## DATA FOR THIS EXERCISE
-- Opening Marker --

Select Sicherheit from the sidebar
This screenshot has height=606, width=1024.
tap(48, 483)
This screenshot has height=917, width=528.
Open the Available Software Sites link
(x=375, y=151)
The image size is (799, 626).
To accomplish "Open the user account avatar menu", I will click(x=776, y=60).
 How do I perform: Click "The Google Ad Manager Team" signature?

-- Closing Marker --
-- Opening Marker --

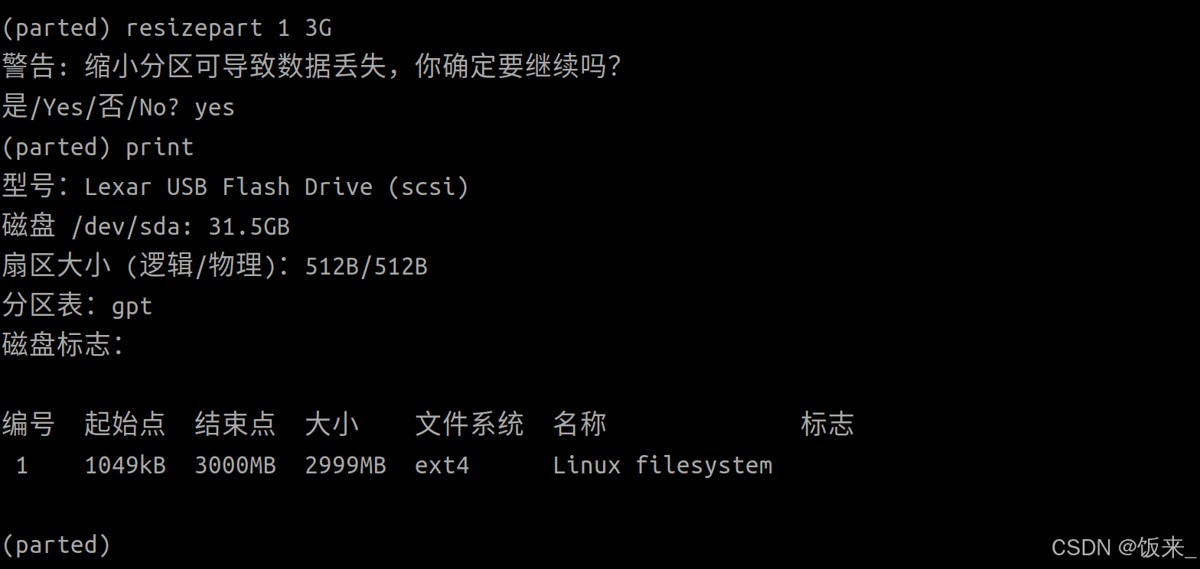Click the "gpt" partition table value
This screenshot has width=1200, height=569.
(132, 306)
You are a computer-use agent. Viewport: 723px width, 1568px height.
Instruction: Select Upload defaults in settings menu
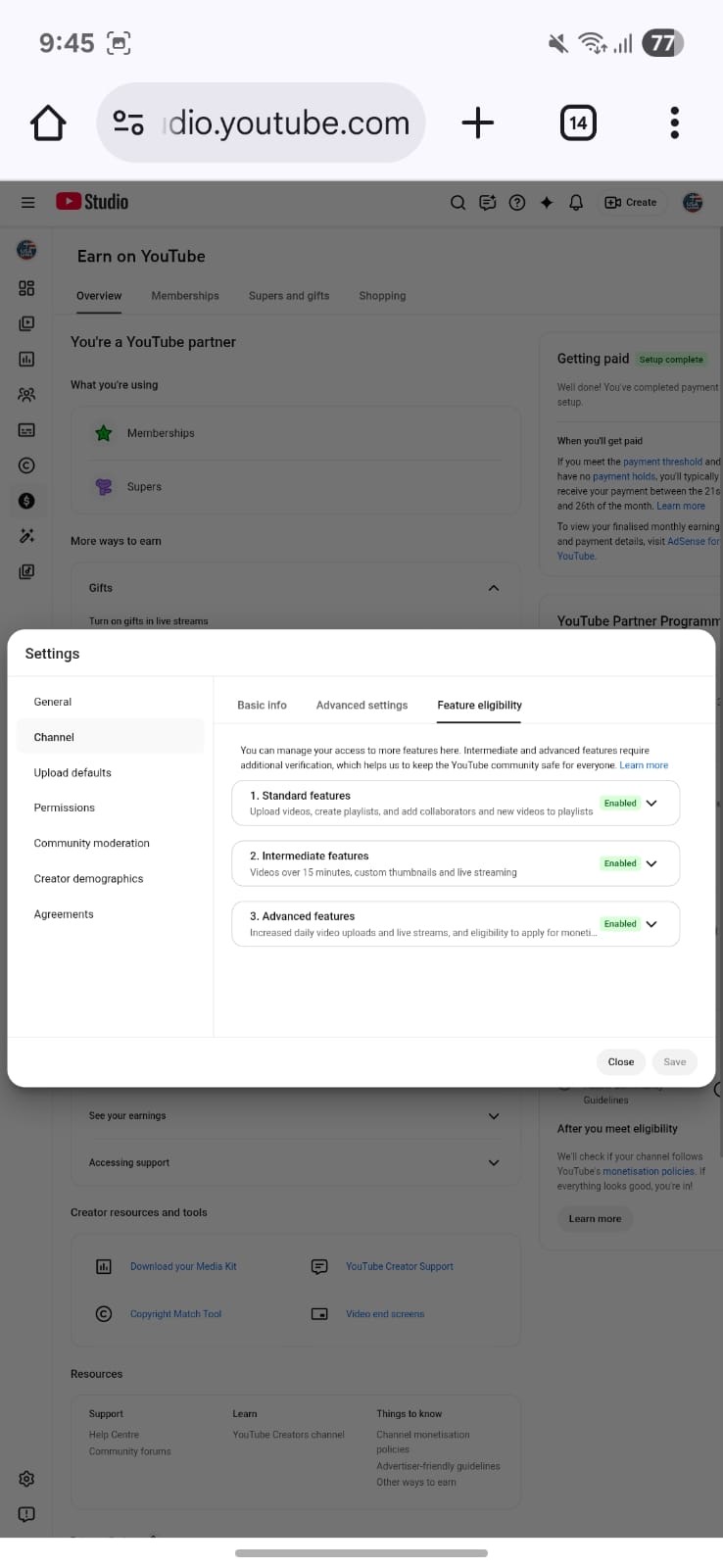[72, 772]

-- Closing Marker --
-- Opening Marker --

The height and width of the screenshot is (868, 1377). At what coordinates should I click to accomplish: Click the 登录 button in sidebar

-- Closing Marker --

## REQUIRED ACTION
Return exactly the lines above from the line that has "Select Sicherheit from the sidebar" through the line that has "How do I perform: Click", inclusive, and nothing else.

## EXERCISE ANSWER
Select Sicherheit from the sidebar
This screenshot has height=606, width=1024.
tap(48, 483)
This screenshot has height=917, width=528.
Open the Available Software Sites link
(x=375, y=151)
The image size is (799, 626).
To accomplish "Open the user account avatar menu", I will click(x=776, y=60).
 How do I perform: Click "The Google Ad Manager Team" signature?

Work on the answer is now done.